EB: You say there were issues in Zuccotti Park because people don’t know how to be free. Do you think it’s possible? To peel back everything?

AH: We have to try. Shit’s hard; every time you think you do something little that’s awesome, remember there are thousands of years of shit you’re working against, and that’s okay, because at least your kind of putting it in perspective. That makes you live a richer life, and beautiful art follows from that, you know? At least art relevant for today. Art actions relevant for today come from a place of vulnerability and radical love, from fighting back. They push back and it creates a little space, and that little space could be something more meaningful, if only for a second. And then you do it again. And it gives you that breath of fresh air.

EB: Something all of us could use, for sure.
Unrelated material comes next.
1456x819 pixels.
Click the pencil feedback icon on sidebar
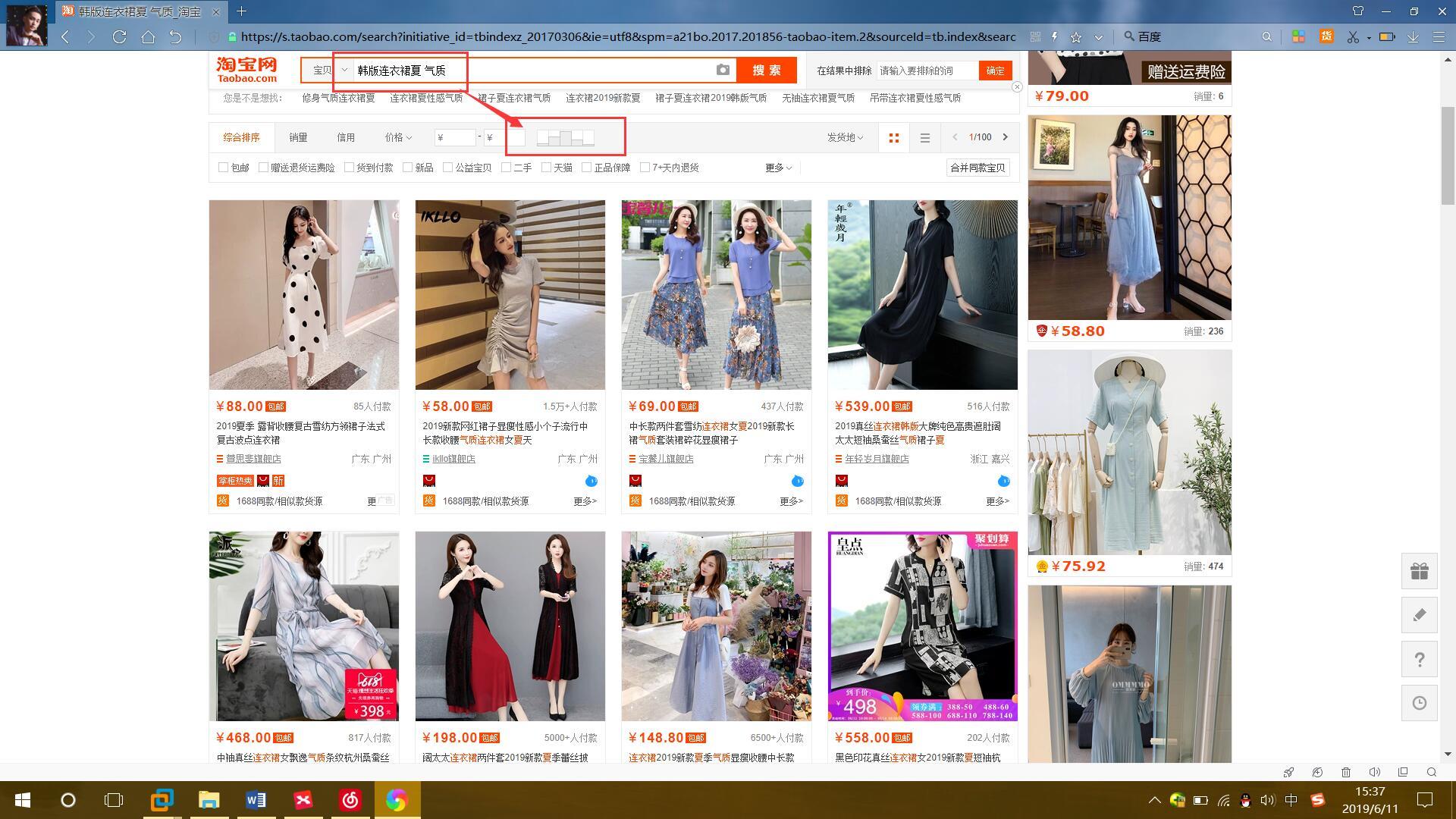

AH: Right. In summary, the work that I do is ultimately about training in the practice of freedom. Each one of these actions are part of that, and they’re tangible, they operate on real levels. Each action is in conversation with one another. There’s the research, the aesthetic component, and the action. Then you debrief in analysis and you continue on. You have a process, and in that process you’re on this path towards freedom and love and being engaged in life, and then you do an action and then you come back and you say “now what next?” It’s part of something bigger that involves more people, and across the globe you could inspire someone to try to do the same thing, or something different, or something better.

EB: Could you expand on the components of that process—research, aesthetics, action?

AH: I’m steering away from words like activism and words like art. Because for me, these three components are what make the practice we’re trying to talk about. Research doesn’t necessarily mean books and theory, it means investigating and understanding a situation and seeing how it links to your own life and what you’re doing. Once you position yourself in relation to the thing you care about most you say “what can I do that will look beautiful?” Because you’re trying to embody the world you want to see, well don’t we want to see that fucking world beautiful?

So then you say, “what kind of action can I do that is beautiful and that is well-researched?”, and you do it. And then you say: “what have I learned and how does it change me?” Then you say, “now what”?